What is expected. Are you able to retype all the records below exactly?

Records shown.
——————
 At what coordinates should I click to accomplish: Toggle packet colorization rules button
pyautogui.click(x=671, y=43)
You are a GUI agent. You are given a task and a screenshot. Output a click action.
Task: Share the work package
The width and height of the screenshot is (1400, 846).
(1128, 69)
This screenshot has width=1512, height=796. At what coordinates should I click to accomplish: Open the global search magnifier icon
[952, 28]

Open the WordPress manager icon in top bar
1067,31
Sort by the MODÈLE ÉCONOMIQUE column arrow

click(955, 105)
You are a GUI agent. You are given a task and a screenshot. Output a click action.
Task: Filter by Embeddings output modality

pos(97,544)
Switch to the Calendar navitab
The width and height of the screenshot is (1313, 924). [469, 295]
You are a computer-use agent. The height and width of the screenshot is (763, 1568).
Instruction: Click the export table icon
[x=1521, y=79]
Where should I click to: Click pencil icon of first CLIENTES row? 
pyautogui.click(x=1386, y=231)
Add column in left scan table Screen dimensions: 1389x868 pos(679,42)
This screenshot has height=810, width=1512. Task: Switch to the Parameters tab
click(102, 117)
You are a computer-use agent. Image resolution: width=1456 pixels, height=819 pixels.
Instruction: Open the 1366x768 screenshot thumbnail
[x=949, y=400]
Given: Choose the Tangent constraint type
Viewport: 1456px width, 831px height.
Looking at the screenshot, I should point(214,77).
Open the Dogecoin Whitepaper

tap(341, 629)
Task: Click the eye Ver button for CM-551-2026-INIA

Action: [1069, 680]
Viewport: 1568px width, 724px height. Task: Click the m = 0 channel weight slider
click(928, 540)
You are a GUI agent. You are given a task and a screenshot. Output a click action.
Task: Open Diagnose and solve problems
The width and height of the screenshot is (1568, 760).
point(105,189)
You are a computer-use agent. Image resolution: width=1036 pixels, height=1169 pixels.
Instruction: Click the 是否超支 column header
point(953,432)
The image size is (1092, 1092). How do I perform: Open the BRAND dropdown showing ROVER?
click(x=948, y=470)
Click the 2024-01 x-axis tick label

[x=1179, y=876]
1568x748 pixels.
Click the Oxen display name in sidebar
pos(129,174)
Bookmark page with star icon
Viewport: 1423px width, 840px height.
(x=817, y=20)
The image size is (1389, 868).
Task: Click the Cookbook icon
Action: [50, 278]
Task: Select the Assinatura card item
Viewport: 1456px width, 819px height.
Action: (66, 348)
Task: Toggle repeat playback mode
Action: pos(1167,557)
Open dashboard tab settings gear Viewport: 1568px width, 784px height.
——————
Solution below.
 At what coordinates should I click to accomplish: Toggle packet colorization rules button
pyautogui.click(x=671, y=43)
You are a GUI agent. You are given a task and a screenshot. Output a click action.
Task: Share the work package
The width and height of the screenshot is (1400, 846).
(1128, 69)
This screenshot has width=1512, height=796. At what coordinates should I click to accomplish: Open the global search magnifier icon
[952, 28]

Open the WordPress manager icon in top bar
1067,31
Sort by the MODÈLE ÉCONOMIQUE column arrow

click(955, 105)
You are a GUI agent. You are given a task and a screenshot. Output a click action.
Task: Filter by Embeddings output modality

pos(97,544)
Switch to the Calendar navitab
The width and height of the screenshot is (1313, 924). [469, 295]
You are a computer-use agent. The height and width of the screenshot is (763, 1568).
Instruction: Click the export table icon
[x=1521, y=79]
Where should I click to: Click pencil icon of first CLIENTES row? 
pyautogui.click(x=1386, y=231)
Add column in left scan table Screen dimensions: 1389x868 pos(679,42)
This screenshot has height=810, width=1512. Task: Switch to the Parameters tab
click(102, 117)
You are a computer-use agent. Image resolution: width=1456 pixels, height=819 pixels.
Instruction: Open the 1366x768 screenshot thumbnail
[x=949, y=400]
Given: Choose the Tangent constraint type
Viewport: 1456px width, 831px height.
Looking at the screenshot, I should point(214,77).
Open the Dogecoin Whitepaper

tap(341, 629)
Task: Click the eye Ver button for CM-551-2026-INIA

Action: [1069, 680]
Viewport: 1568px width, 724px height. Task: Click the m = 0 channel weight slider
click(928, 540)
You are a GUI agent. You are given a task and a screenshot. Output a click action.
Task: Open Diagnose and solve problems
The width and height of the screenshot is (1568, 760).
point(105,189)
You are a computer-use agent. Image resolution: width=1036 pixels, height=1169 pixels.
Instruction: Click the 是否超支 column header
point(953,432)
The image size is (1092, 1092). How do I perform: Open the BRAND dropdown showing ROVER?
click(x=948, y=470)
Click the 2024-01 x-axis tick label

[x=1179, y=876]
1568x748 pixels.
Click the Oxen display name in sidebar
pos(129,174)
Bookmark page with star icon
Viewport: 1423px width, 840px height.
(x=817, y=20)
The image size is (1389, 868).
Task: Click the Cookbook icon
Action: [50, 278]
Task: Select the Assinatura card item
Viewport: 1456px width, 819px height.
Action: (66, 348)
Task: Toggle repeat playback mode
Action: pos(1167,557)
Open dashboard tab settings gear Viewport: 1568px width, 784px height.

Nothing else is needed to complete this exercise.